Investigation of surface microstructural modification during tensile deformation in polypropylene using atomic force microscopy and Raman spectroscopy

Abstract

Surface microstructural modification during tensile deformation in polypropylenes has been studied by atomic force microscopy (AFM) operated in tapping mode and Raman spectroscopy. The atomic force micrographs revealed differences in microstructures of undeformed and deformed polypropylenes that were used to predict the deformation characteristics of the two polypropylenes, designated as PP-L and PP-R. The undeformed surface of the two polypropylenes was characterised by differences in arrangement of fibrils depending on their melt flow conditions.
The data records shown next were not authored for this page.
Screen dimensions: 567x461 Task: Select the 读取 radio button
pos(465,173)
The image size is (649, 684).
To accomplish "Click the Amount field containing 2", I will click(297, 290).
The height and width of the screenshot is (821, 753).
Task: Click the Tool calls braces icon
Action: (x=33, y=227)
PP-L is a polymer with longer chains and with restricted flow, and PP-R has shorter chains obtained by controlled rheology. The microfibrils in undeformed PP-L bend, forming raised surface features of height ~10 - 50 nm, whereas microfibrils in undeformed PP-R exhibit surface features of relatively lower height (10- 20 nm). 30 × 30 nm scan AFM images provided details of microfibrils containing chains of molecules of ~0.5 nm wide. The large scan AFM micrographs of mechanically deformed PP-L and PP-R indicated that under identical conditions of tensile deformation, PP-R exhibits a very different deformed structure in comparison to PP-L. At low displacement rates of 7.5 cm min-1, both PP-L and PP-R exhibited splitting of molecular chains. However at high displacement rates of 50 cm min-1, splitting was absent in both. Raman spectroscopy provided an insight of the molecular deformation of polymeric materials. The observations indicated that the rate of shift of frequency of Raman band per percent strain is greater for PP-L and less for PP-R, implying that PP-L experiences higher molecular deformation in comparison to PP-R. It is possible that the shorter chains in PP-R are less likely to unravel and separate less easily than the longer chains in PP-L.